[SPARK-53656][SS] Refactor MemoryStream to use SparkSession instead of SQLContext #52402

ganeshashree · 2025-09-22T03:24:16Z

What changes were proposed in this pull request?

Refactor MemoryStream to use SparkSession instead of SQLContext.

Why are the changes needed?

SQLContext is deprecated in newer versions of Spark.

Does this PR introduce any user-facing change?

No

How was this patch tested?

Verified that the affected tests are passing successfully.

Was this patch authored or co-authored using generative AI tooling?

No

...src/main/scala/org/apache/spark/sql/execution/streaming/sources/ContinuousMemoryStream.scala

...org/apache/spark/sql/execution/streaming/AsyncProgressTrackingMicroBatchExecutionSuite.scala

sql/pipelines/src/test/scala/org/apache/spark/sql/pipelines/graph/MaterializeTablesSuite.scala

cloud-fan · 2025-09-22T03:41:33Z

...lines/src/test/scala/org/apache/spark/sql/pipelines/graph/TriggeredGraphExecutionSuite.scala


  test("three hop pipeline") {
    val session = spark
+    implicit val sparkSession: SparkSession = spark


where was the previous implicit SQLContext defined?

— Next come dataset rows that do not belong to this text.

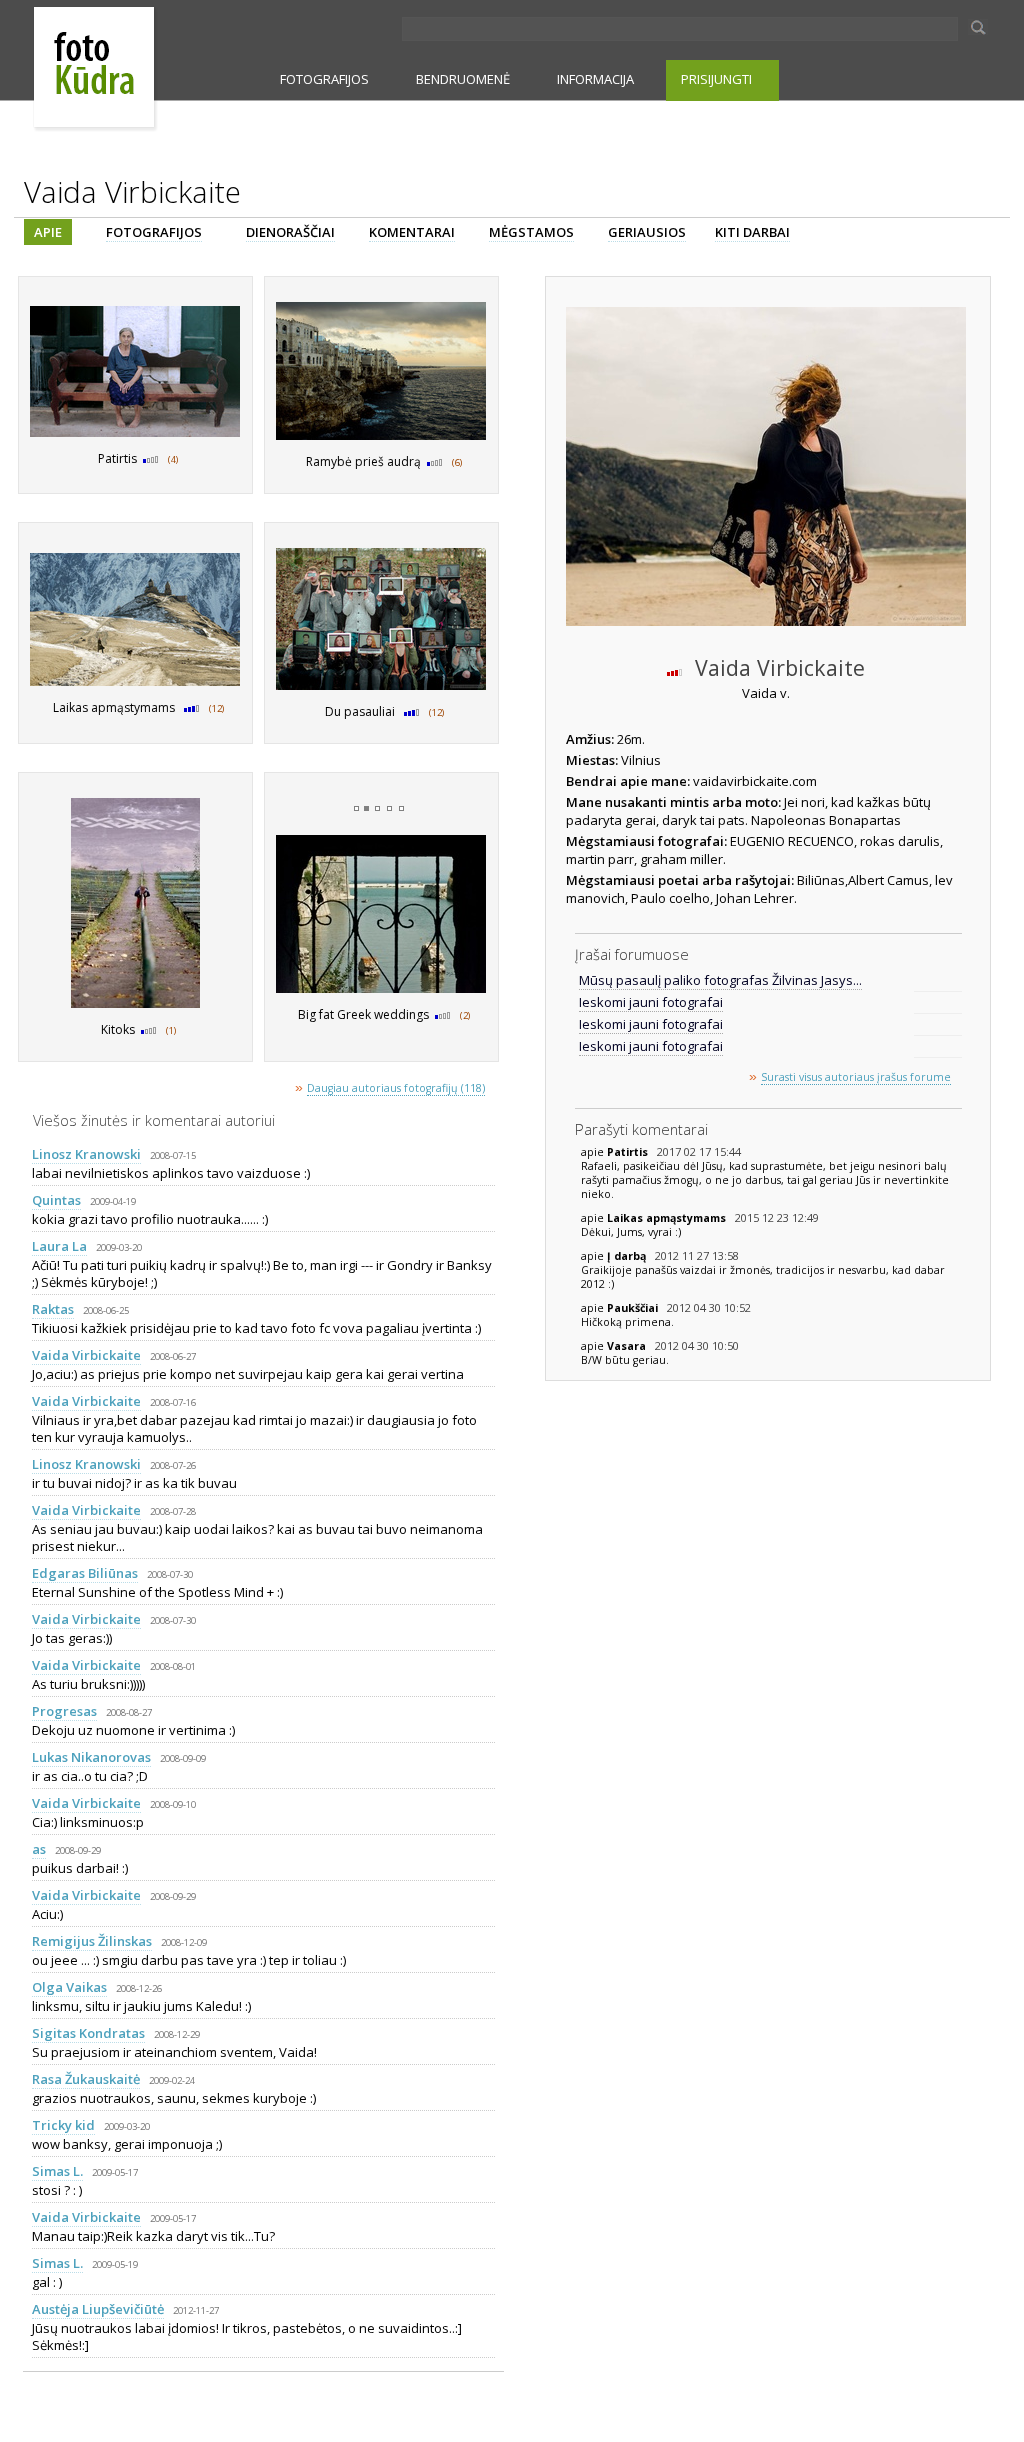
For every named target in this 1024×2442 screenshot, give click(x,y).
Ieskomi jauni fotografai (651, 1002)
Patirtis (629, 1152)
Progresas (64, 1711)
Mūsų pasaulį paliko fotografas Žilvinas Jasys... (720, 980)
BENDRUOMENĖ (463, 79)
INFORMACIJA (595, 79)
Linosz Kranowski (86, 1154)
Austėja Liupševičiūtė (98, 2309)
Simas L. (57, 2171)
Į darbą (628, 1256)
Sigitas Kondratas (88, 2033)
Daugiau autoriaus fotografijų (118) (396, 1088)
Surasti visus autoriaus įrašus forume (856, 1077)
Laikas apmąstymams (668, 1218)
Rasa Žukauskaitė (86, 2079)
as (39, 1849)
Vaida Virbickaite (86, 1355)
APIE (48, 232)
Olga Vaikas (69, 1987)
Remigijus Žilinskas (92, 1941)
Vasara (628, 1346)
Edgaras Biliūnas (85, 1573)
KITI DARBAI (752, 232)
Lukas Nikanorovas (91, 1757)
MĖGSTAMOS (531, 232)
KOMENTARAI (412, 232)
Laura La (59, 1246)
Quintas (56, 1200)
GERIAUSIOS (647, 232)
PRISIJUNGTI (716, 79)
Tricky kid (63, 2125)
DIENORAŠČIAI (290, 232)
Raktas (53, 1309)
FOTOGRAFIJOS (324, 79)
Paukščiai (634, 1308)
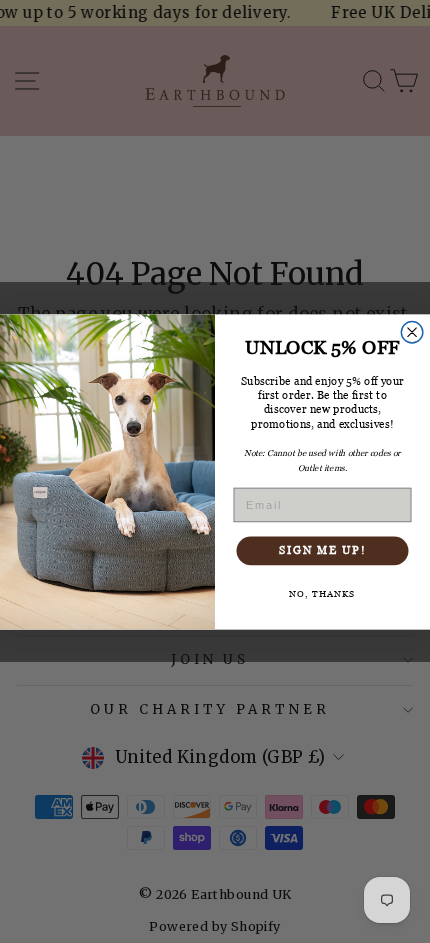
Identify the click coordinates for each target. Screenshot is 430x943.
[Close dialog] (412, 332)
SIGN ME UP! (322, 550)
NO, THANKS (322, 593)
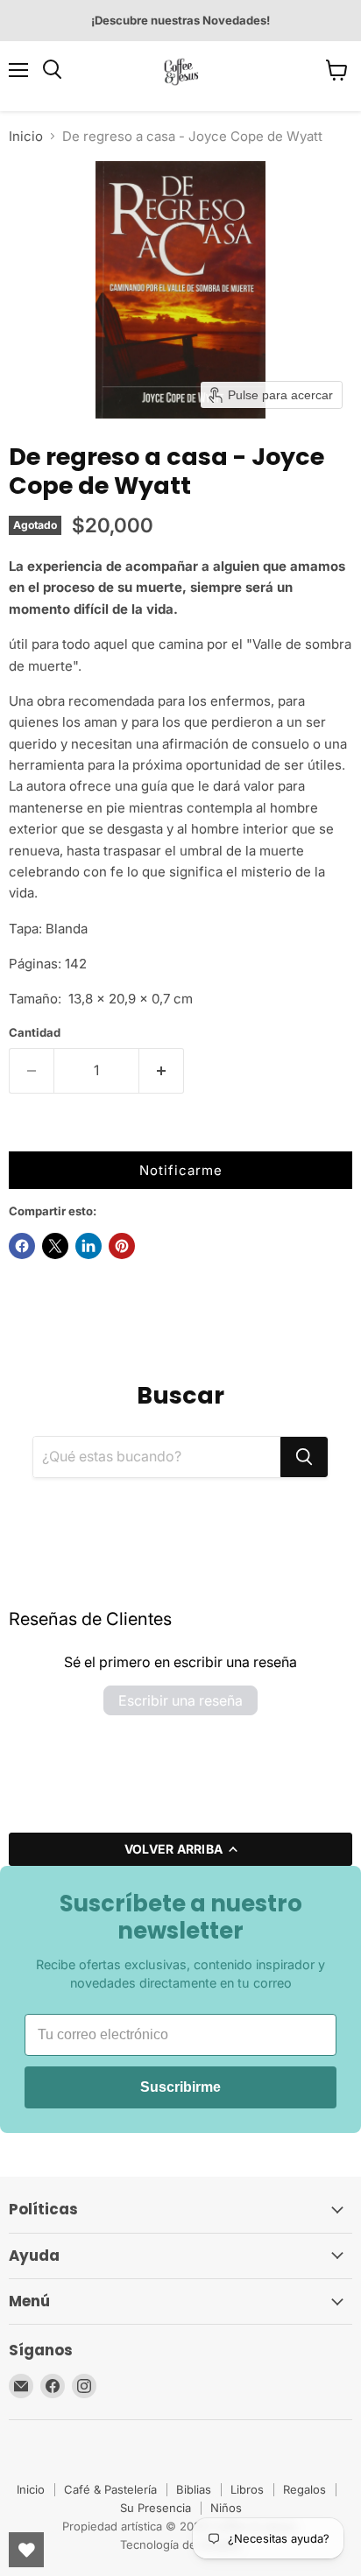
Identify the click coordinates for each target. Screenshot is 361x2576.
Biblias (193, 2489)
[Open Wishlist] (26, 2549)
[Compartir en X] (55, 1246)
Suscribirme (180, 2087)
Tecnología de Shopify (180, 2544)
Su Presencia (155, 2508)
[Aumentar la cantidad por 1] (161, 1071)
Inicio (26, 136)
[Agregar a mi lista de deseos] (26, 1133)
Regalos (304, 2489)
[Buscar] (304, 1457)
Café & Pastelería (110, 2489)
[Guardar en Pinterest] (122, 1246)
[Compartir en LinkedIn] (88, 1246)
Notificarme (181, 1170)
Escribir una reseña (180, 1700)
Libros (247, 2489)
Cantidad (34, 1032)
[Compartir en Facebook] (22, 1246)
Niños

It seems like it was getting implicit sqlContext defined in SharedSparkSession. Explicitly defining the implicit SparkSession is required because the existing implicit SparkSession was assigned to a non-implicit session variable, and it couldn't locate the implicit SparkSession within the anonymous block.

cloud-fan · 2025-09-22T03:41:46Z

cc @HeartSaVioR

HeartSaVioR · 2025-09-22T08:46:19Z

@ganeshashree
Thanks for the proposal. The change looks OK to me.

Have we checked the warn (build/log) message when we use SQLContext here? If we weren't providing the message to migrate easily, it might be beneficial to defer replacement of apply() and have intermediate migration step (deprecation of the existing methods and removal of them in Spark 5.0.0).

ganeshashree · 2025-09-29T04:50:45Z

@ganeshashree Thanks for the proposal. The change looks OK to me.

Have we checked the warn (build/log) message when we use SQLContext here? If we weren't providing the message to migrate easily, it might be beneficial to defer replacement of apply() and have intermediate migration step (deprecation of the existing methods and removal of them in Spark 5.0.0).

@HeartSaVioR Thanks for reviewing. Currently, no warning appears in the build log when we use SQLContext. Creating two versions of MemoryStream.apply for SparkSession and SQLContext and showing a warning for SQLContext would require resolving ambiguity when both sparkSession and sqlContext are set as implicit variables. Since this is an internal API, please review whether it's acceptable to make this change and update the callers to use MemoryStream with an implicit SparkSession instead of SQLContext, where applicable. I'm exploring further to resolve the ambiguity by preferring SparkSession instead of SQLContext.

ganeshashree · 2025-10-06T04:24:57Z

@ganeshashree Thanks for the proposal. The change looks OK to me.
Have we checked the warn (build/log) message when we use SQLContext here? If we weren't providing the message to migrate easily, it might be beneficial to defer replacement of apply() and have intermediate migration step (deprecation of the existing methods and removal of them in Spark 5.0.0).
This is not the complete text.